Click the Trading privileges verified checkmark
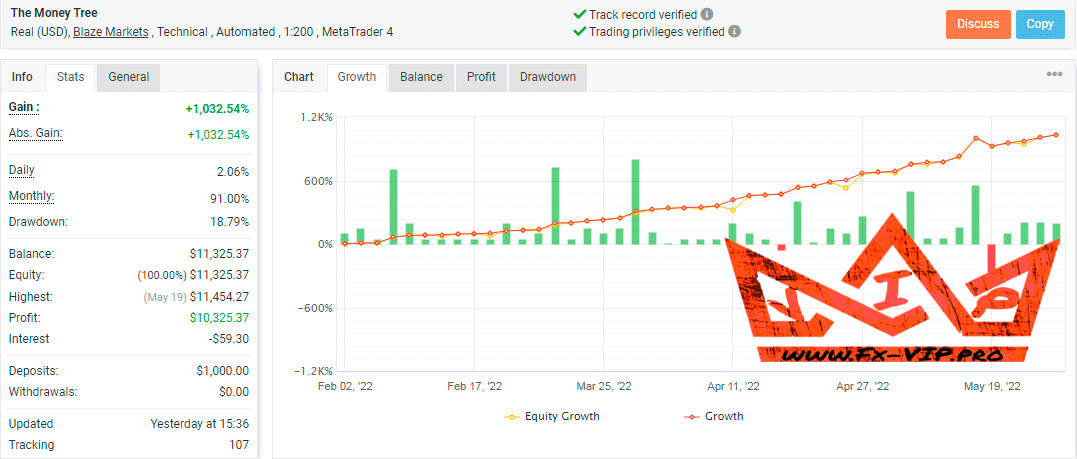 (x=580, y=31)
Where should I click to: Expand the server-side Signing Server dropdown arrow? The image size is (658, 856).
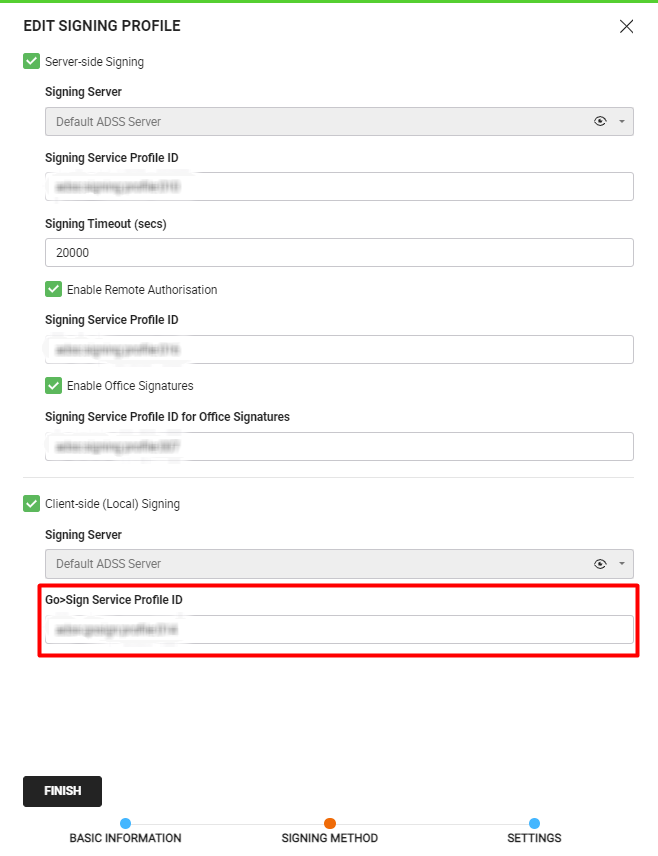point(621,121)
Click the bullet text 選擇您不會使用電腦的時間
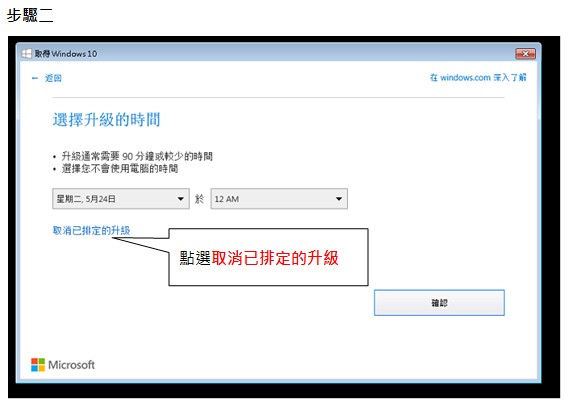570x407 pixels. click(120, 169)
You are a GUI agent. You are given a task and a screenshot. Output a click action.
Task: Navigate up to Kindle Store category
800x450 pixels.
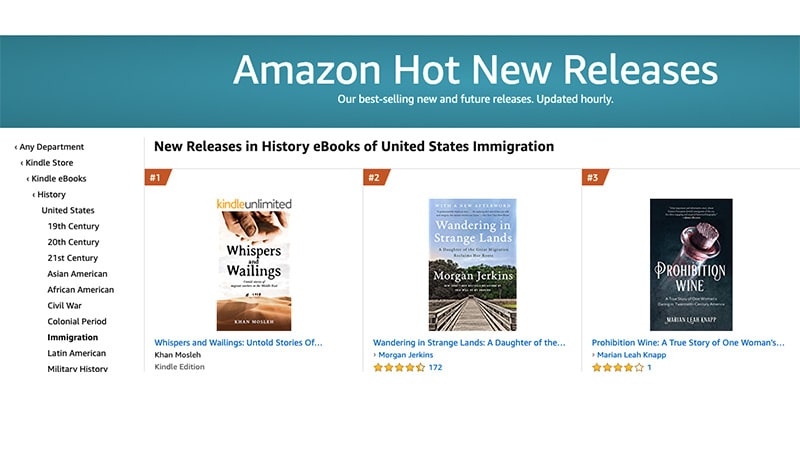point(49,163)
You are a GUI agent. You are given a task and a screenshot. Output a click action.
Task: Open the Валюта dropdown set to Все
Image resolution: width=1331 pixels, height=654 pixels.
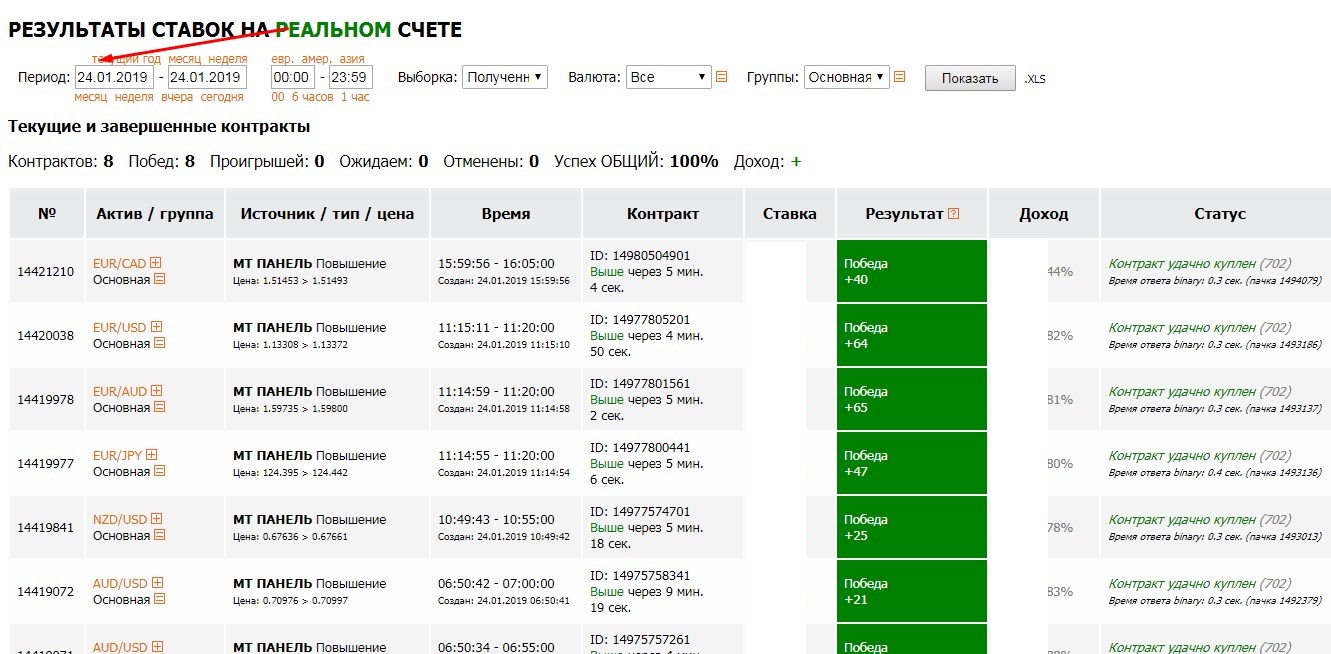[668, 77]
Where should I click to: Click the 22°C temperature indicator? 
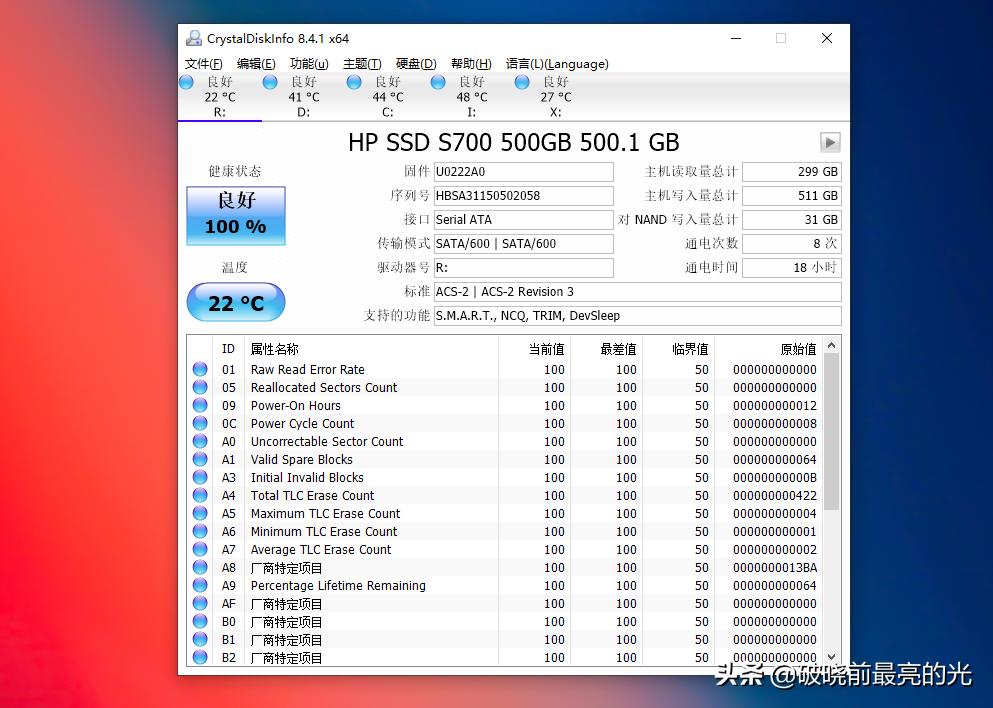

══════

• [WHAT IS BEING ASKED] Transcribe all of the material exactly, leaving out whatever pictures it contains.

• [RESULT FOR THIS TASK]
Click the Trading privileges verified checkmark
 (x=580, y=31)
Where should I click to: Expand the server-side Signing Server dropdown arrow? The image size is (658, 856).
point(621,121)
Click the bullet text 選擇您不會使用電腦的時間
570x407 pixels. click(120, 169)
You are a GUI agent. You are given a task and a screenshot. Output a click action.
Task: Navigate up to Kindle Store category
800x450 pixels.
point(49,163)
You are a GUI agent. You are given a task and a screenshot. Output a click action.
Task: Open the Валюта dropdown set to Все
Image resolution: width=1331 pixels, height=654 pixels.
[668, 77]
Where should I click to: Click the 22°C temperature indicator? 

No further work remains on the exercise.